> Problem requirements
Reproduce each of the records below word for word and character for character, with no changes.

(Interface element records)
==========

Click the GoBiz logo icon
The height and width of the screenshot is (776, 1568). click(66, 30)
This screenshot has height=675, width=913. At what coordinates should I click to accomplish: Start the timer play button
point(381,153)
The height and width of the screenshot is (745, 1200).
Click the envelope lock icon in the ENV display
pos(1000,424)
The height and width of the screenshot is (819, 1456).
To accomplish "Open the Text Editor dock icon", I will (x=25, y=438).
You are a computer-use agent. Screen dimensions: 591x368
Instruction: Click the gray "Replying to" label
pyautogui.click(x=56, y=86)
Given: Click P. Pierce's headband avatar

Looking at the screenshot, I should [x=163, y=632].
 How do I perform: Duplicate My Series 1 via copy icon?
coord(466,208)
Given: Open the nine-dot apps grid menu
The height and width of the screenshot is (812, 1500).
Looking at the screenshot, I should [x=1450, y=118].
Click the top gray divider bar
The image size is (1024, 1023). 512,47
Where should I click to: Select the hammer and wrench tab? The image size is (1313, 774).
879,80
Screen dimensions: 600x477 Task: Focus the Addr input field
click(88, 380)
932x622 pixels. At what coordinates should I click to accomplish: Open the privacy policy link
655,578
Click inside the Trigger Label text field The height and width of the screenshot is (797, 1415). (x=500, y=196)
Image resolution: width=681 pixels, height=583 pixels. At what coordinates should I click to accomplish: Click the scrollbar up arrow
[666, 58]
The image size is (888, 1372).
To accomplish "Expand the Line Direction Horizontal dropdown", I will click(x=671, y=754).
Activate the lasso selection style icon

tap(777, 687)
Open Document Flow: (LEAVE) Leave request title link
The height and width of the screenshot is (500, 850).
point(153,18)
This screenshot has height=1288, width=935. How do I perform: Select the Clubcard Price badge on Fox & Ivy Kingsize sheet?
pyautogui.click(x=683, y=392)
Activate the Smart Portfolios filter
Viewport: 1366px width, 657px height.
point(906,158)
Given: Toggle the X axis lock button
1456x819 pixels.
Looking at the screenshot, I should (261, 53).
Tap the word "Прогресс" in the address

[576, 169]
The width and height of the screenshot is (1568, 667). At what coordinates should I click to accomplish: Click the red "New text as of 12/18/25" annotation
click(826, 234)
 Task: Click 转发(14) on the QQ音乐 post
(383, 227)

==========

> Answer
Click the GoBiz logo icon
The height and width of the screenshot is (776, 1568). click(66, 30)
This screenshot has height=675, width=913. At what coordinates should I click to accomplish: Start the timer play button
point(381,153)
The height and width of the screenshot is (745, 1200).
Click the envelope lock icon in the ENV display
pos(1000,424)
The height and width of the screenshot is (819, 1456).
To accomplish "Open the Text Editor dock icon", I will (x=25, y=438).
You are a computer-use agent. Screen dimensions: 591x368
Instruction: Click the gray "Replying to" label
pyautogui.click(x=56, y=86)
Given: Click P. Pierce's headband avatar

Looking at the screenshot, I should [x=163, y=632].
 How do I perform: Duplicate My Series 1 via copy icon?
coord(466,208)
Given: Open the nine-dot apps grid menu
The height and width of the screenshot is (812, 1500).
Looking at the screenshot, I should [x=1450, y=118].
Click the top gray divider bar
The image size is (1024, 1023). 512,47
Where should I click to: Select the hammer and wrench tab? The image size is (1313, 774).
879,80
Screen dimensions: 600x477 Task: Focus the Addr input field
click(88, 380)
932x622 pixels. At what coordinates should I click to accomplish: Open the privacy policy link
655,578
Click inside the Trigger Label text field The height and width of the screenshot is (797, 1415). (x=500, y=196)
Image resolution: width=681 pixels, height=583 pixels. At what coordinates should I click to accomplish: Click the scrollbar up arrow
[666, 58]
The image size is (888, 1372).
To accomplish "Expand the Line Direction Horizontal dropdown", I will click(x=671, y=754).
Activate the lasso selection style icon

tap(777, 687)
Open Document Flow: (LEAVE) Leave request title link
The height and width of the screenshot is (500, 850).
point(153,18)
This screenshot has height=1288, width=935. How do I perform: Select the Clubcard Price badge on Fox & Ivy Kingsize sheet?
pyautogui.click(x=683, y=392)
Activate the Smart Portfolios filter
Viewport: 1366px width, 657px height.
point(906,158)
Given: Toggle the X axis lock button
1456x819 pixels.
Looking at the screenshot, I should (261, 53).
Tap the word "Прогресс" in the address

[576, 169]
The width and height of the screenshot is (1568, 667). At what coordinates should I click to accomplish: Click the red "New text as of 12/18/25" annotation
click(826, 234)
 Task: Click 转发(14) on the QQ音乐 post
(383, 227)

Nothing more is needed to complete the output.